Повторный брак - Олег Рой
Шрифт:
Интервал:
Закладка:
— Неожиданный вопрос среди ночи. Но раз ты его задаешь, значит, это тебя очень беспокоит. Ничего, что мы евреи?
— Об этом я знаю. Но папина бабушка не в счет. Поскольку с остальных сторон мы кругом были русские.
— Почему это «были»? А кем мы стали за эти пару часов, что мы с тобой не общались?
— Ты точно ничего не знаешь? — осторожно стал допытываться Семен.
— Слушай, братец, не томи меня. Я уже начинаю пугаться. Неужто у нас в роду был араб? Тогда хорошо, прямо как у Пушкина. И не зря в тебе прорезался литературный талант. Генетики, например, считают, что чем больше кровей намешано в человеке, тем он талантливее.
— И мы тому пример, — скромно согласился Семен. — Дело в том, что мы с тобой китайцы, Саня.
Брат расхохотался так громогласно, что Семен отодвинул трубку от уха. Отсмеявшись, Саша потребовал объяснений.
— Как ученый я требую неопровержимых доказательств. Голословным утверждениям я доверять не привык.
— Саша, ты видел фотографии, где наша бабуля сфотографирована с неким молодым китайским богатеем?
— Когда-то видел. Так он что, наш дедуля?
— У меня возникло такое подозрение. Знаешь почему? Потому что наша мамочка очень на него похожа.
— Ну и фантазер ты, Сема! Да наша мамочка — типичная русская. Правда, хорошо воспитанная и с замашками европейской дамы.
— А припухлости под глазами? А узкий разрез глаз? Настоящий восточный разрез. Все, как у того китайского красавчика Чжоу.

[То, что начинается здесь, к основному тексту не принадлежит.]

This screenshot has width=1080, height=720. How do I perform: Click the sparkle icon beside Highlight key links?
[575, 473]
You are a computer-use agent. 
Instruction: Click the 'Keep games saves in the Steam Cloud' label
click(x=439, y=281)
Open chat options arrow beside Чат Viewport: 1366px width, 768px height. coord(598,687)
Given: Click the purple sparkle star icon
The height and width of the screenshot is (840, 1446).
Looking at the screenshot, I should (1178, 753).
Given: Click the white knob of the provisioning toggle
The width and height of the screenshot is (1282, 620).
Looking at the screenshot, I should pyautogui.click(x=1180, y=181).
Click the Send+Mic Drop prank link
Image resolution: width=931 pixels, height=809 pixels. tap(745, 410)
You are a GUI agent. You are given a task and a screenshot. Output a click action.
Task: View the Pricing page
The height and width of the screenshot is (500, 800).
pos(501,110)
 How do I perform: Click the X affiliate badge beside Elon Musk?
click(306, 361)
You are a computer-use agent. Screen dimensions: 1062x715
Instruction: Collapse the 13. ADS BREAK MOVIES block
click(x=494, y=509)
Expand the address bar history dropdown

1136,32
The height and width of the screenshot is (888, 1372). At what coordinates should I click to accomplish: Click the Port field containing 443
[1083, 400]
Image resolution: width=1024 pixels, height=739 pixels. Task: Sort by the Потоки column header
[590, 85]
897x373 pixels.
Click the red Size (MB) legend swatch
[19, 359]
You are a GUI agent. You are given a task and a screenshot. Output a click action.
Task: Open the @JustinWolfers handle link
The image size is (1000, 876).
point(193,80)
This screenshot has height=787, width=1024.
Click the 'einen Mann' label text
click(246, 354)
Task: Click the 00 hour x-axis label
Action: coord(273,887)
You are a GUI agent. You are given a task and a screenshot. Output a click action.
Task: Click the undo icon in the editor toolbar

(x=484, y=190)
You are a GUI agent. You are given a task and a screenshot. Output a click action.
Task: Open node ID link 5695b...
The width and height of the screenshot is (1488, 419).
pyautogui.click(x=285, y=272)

— Да брось, Сеня, сразу видно — дурью маешься. Если бы сидел и работал над книгой, некогда было бы заниматься такой ерундой.
— А как же быть со внешним сходством?
— У мамы были больны почки, ты разве не знал? Потому под глазами у нее легкая отечность. Разрез глаз у нее, как у русского дедушки. А китайский кавалер уехал в Китай, когда бабушка с родителями вернулись в Москву. Ей тогда было шестнадцать лет. А маму она родила в двадцать четыре. О китайце она тогда и думать забыла.
— Правда, что ли? Вот жалость, а то такая романтическая история наклевывалась… — разочарованно протянул Семен и тут же встрепенулся: а вдруг этот китаец приезжал в Москву и у них с бабушкой происходили тайные встречи? Тогда сюжет еще круче заворачивается. Дедушка, тогдашний бабушкин ухажор, в полном неведении, что у бабушки тайный роман с китайцем… Или вот так: коварный китаец уезжает, оставив несчастную бабушку беременной, а благородный дедушка, чтобы спасти ее честь, женится на ней.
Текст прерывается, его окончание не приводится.